● Exercise details
Using the data beneath, show every line that includes the word "computer".

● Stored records
◆ ◆ ◆ ◆ ◆ ◆ ◆
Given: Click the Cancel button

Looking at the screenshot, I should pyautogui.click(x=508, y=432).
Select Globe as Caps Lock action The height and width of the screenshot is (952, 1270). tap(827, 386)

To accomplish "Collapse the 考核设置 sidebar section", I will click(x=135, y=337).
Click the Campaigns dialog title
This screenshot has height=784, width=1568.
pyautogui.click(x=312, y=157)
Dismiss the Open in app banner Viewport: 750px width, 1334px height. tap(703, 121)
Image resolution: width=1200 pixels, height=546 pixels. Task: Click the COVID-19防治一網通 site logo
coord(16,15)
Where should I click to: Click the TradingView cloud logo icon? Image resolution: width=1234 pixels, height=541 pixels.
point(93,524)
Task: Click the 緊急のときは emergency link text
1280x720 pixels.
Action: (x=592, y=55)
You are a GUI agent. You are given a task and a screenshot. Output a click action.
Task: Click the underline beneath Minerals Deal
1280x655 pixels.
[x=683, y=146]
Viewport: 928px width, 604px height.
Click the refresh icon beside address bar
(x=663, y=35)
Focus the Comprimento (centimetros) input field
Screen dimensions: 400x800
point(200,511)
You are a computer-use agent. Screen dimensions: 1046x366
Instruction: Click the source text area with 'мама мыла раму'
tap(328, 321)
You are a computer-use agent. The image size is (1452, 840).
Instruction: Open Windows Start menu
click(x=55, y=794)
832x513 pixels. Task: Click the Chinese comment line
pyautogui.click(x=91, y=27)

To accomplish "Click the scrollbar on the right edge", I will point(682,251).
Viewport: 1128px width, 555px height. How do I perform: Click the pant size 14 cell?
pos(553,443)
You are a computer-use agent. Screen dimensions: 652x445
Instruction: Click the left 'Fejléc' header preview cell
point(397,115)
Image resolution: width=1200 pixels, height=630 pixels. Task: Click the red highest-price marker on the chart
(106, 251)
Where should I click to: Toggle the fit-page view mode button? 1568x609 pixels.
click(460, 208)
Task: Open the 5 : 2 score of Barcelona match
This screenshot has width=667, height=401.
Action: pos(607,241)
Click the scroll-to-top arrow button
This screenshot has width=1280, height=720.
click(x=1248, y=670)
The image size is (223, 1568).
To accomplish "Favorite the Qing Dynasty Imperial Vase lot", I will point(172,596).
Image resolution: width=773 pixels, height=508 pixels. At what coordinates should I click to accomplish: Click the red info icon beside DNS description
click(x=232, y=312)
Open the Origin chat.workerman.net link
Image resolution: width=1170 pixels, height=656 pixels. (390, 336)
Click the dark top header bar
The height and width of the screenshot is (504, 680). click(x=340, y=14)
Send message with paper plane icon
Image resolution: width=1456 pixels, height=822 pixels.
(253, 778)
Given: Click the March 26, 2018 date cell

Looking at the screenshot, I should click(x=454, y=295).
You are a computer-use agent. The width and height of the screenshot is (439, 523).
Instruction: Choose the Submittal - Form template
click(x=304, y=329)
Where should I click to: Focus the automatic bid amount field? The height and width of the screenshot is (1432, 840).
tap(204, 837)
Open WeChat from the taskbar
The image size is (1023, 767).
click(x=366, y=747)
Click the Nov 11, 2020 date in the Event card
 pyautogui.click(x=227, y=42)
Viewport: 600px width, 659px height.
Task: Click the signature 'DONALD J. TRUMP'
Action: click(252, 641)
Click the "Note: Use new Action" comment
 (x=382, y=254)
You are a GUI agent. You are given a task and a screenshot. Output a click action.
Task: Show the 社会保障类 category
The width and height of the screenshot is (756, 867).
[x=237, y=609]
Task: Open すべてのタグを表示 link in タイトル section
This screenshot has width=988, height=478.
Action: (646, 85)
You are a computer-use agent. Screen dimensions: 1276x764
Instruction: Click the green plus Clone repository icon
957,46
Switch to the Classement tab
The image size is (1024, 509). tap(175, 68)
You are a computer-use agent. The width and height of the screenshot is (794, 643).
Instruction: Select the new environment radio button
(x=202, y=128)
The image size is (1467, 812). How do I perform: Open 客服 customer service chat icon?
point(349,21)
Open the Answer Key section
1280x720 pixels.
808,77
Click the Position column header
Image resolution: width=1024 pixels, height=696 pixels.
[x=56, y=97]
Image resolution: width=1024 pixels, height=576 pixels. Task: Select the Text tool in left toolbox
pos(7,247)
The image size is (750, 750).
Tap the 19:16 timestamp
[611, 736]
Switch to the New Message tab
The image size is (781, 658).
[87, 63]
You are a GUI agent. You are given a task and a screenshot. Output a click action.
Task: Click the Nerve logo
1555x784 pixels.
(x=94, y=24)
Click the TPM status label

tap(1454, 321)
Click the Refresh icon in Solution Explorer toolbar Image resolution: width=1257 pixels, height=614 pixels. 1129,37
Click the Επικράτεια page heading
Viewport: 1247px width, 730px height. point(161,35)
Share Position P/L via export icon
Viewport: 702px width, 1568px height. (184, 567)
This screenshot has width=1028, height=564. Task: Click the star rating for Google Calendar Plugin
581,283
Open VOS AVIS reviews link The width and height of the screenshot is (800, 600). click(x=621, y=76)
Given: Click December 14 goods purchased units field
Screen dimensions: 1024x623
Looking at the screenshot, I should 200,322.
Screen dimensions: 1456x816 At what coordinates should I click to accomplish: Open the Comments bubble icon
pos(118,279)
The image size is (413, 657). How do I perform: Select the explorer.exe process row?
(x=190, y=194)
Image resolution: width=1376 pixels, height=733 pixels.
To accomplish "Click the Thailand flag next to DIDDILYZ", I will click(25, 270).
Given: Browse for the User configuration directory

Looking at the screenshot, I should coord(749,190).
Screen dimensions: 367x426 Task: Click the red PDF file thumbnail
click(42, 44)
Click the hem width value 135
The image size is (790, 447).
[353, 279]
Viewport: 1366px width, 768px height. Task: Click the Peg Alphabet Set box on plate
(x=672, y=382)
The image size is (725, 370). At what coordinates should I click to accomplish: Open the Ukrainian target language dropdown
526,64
◆ ◆ ◆ ◆ ◆ ◆ ◆
● Exercise solution
You are a computer-use agent. Screen dimensions: 1046x366
You are a computer-use agent. The image size is (1452, 840).
You are a computer-use agent. Screen dimensions: 652x445
You are a computer-use agent. The width and height of the screenshot is (439, 523).
You are a computer-use agent. Screen dimensions: 1276x764
You are a computer-use agent. The width and height of the screenshot is (794, 643).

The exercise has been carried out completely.